Dans ce camp nous étions trop nombreux et en dépit de leur don d’organisation les Allemands étaient dépassés.

Il ne leur était plus possible de soigner tous les malades et ne voulaient prendre la responsabilité de les diriger sur les Commandos de travail dans la crainte d’étendre les épidémies sur BERLIN.

Ce camp de Luckenwald était camp de triage en vue de répartition dans les diverses zones de la région Berlinoise et de sa grande banlieue.

En ce qui me concerne une décision est urgente. Des camarades me conseillent de rester et me promettent de m’aider car le risque est grand. Vu la précarité de mon état de santé, si je tombe dans un mauvais Commando ce sera probablement la fin.

Soudain Henri Bresson arrive tout joyeux et m’annonce que son copain qui travaille au bureau des départs vient de le prévenir qu’à 15 heures un petit Commando de 20 P.G. doit partir en agriculture. Il lui a expliqué ; «ton copain doit se cacher dans le bâtiment en face et au moment où le gardien viendra prendre possession de son ordre de départ, il devra se glisser dans la colonne sans être vu». Il n’y a pas un moment à perdre, les copains apprêtent mon sac. Je vais donc partir en situation irrégulière ne possédant pas d’autorisation et n’étant passé ni à la désinfection ni à la vaccination.

Au camp je serai très certainement porté disparu avec toutes les conséquences que cela peut impliquer. Néanmoins ma décision est prise, qu’importe ce qui arrivera. Et ce serait mal de ma part de refuser toutes les démarches faites par mes camarades pour m’aider.

Il est 15 heures et nous sommes le 20 août 1940. La colonne arrive au pas cadencé

Un grand gardien qui n’a rien de sympathique fait stopper sa troupe face au bureau de police. Je suis à mon poste caché derrière une fenêtre, personne ne m’a remarqué. Le gardien entre au bureau. Assis sur le rebord de la fenêtre, je me laisse glisser, m’infiltre dans la colonne et je m’assoie.

Le gardien revient et nous fait remettre en rangs pour nous compter. Il compte et recompte  plusieurs fois, rouspète car il en trouve un de trop, regarde sa montre, puis dans la crainte de manquer son train fait signe à la colonne de démarrer.

Arrivée à la gare de LUCKELWALD. Il nous fait monter dans un wagon qui sera cadenassé.

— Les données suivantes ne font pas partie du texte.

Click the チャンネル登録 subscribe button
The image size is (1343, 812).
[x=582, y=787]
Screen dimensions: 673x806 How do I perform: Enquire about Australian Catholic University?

Quelques heures plus tard nous arrivons à la Stettiner Banhof. Nous sommes minables, des civils semblent nous regarder avec compassion alors que d’autres se montrent moqueurs. Nous traversons BERLIN en métro pour gagner l’Handhalter Banhof.

Le soir nous arrivons au petit village de Sommerfeld, à proximité du camp de concentration de Saxenhausen dont nous ne connaîtrons l’existence que beaucoup plus tard.

La région est boisée avec de grandes forêts de sapins qui abritent les grandes usines d’aviation Heinkel-Werk où travaillent les déportés du camp de Saxenhausen, des prisonniers de guerre Polonais et Français ainsi que beaucoup de jeunes Ukrainiennes déportées et âgées de quinze à vingt ans .

Dans ce village se trouve également un très beau sanatorium qui donne des soins aux malades de la région Berlinoise dans un superbe parc d’une dizaine d’hectares boisés avec promenades et plan d’eau .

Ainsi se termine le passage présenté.